But that is not the only development that has challenged the incontrovertibility of the result. It is hard to criticize soccer’s embrace of data. Its benefits, without question, outweigh its drawbacks: It has served to make both fans and those who work in the game smarter, more self-aware and, possibly most significant, more open.

Soccer was, for a long time, deeply resistant to outsiders. Data has helped to break down that self-imposed and self-limiting barrier: Players, clubs and leagues now employ countless people who have come to the game from academia, from science, from all manner of nontraditional, nonsporting backgrounds.

At the same time, though, it has — unintentionally and, it has to be stressed, without a hint of malice — helped to foster the idea that the score line is not the only authentic way of gauging a game’s outcome.

Soccer is now so awash in data that it is possible to cherry-pick it to prove almost anything: that the player who seemed to be little more than a passenger was, in fact, crucial to proceedings; that the team that was heavily beaten had, despite appearances, played extremely well; and, through expected goals, the metric that has seeped the furthest into the mainstream, that the final score did not, in many ways, reflect the truth of the game.
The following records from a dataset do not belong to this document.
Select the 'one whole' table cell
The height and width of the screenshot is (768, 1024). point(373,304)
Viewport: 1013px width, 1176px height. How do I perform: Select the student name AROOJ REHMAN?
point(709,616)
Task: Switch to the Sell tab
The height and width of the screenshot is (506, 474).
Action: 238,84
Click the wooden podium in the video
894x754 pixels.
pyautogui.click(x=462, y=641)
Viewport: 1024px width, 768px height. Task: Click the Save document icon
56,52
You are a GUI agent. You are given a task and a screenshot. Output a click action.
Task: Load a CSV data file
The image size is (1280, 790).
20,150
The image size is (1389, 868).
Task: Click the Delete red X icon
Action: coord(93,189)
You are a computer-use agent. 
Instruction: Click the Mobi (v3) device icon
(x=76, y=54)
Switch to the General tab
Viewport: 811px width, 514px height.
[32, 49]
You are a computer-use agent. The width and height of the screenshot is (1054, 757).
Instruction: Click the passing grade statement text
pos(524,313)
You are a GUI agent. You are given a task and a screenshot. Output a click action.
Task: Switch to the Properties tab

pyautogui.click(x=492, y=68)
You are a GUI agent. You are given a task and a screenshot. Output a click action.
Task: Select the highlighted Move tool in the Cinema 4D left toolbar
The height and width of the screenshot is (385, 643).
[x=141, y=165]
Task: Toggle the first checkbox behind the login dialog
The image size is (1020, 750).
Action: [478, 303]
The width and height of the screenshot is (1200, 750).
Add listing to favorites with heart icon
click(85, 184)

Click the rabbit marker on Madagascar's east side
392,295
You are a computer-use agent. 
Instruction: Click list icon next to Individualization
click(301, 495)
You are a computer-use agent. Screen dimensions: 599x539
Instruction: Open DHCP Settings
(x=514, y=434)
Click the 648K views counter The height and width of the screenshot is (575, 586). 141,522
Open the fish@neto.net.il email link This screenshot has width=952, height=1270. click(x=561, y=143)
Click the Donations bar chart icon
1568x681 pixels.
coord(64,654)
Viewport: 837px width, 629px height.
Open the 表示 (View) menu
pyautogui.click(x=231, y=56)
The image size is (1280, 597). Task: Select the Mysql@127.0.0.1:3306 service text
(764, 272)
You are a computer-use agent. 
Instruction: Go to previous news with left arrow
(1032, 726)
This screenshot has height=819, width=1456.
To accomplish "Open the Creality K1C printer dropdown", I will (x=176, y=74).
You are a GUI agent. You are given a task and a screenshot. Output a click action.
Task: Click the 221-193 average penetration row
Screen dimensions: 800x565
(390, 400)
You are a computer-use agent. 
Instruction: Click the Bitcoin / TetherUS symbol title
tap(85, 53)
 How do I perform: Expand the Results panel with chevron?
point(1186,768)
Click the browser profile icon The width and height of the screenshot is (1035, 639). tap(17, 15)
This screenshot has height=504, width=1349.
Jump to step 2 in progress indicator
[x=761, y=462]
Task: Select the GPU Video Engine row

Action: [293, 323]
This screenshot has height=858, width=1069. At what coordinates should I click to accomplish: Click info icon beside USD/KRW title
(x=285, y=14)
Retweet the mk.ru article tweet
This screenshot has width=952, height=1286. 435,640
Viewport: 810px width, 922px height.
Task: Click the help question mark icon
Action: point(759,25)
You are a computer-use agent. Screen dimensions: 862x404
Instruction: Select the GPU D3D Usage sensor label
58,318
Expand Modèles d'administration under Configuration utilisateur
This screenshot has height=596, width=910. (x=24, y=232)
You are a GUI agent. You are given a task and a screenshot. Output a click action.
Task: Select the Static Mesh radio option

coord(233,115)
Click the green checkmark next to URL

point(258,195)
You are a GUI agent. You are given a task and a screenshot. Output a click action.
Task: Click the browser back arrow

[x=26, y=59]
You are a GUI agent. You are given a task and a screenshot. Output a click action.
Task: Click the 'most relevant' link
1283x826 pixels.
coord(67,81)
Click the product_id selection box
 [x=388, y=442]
There is nothing wrong with this, of course. It is not doing any particular harm, not even when it is deployed by those sections of both the legacy media and its somewhat more raucous offspring, social media, solely in the interests of confecting controversy. Quite the opposite, in fact: Despite the miasma of hot takes and clickbait that fans must now wade through, they are, without question, better informed about the sport they love than at any point in the past.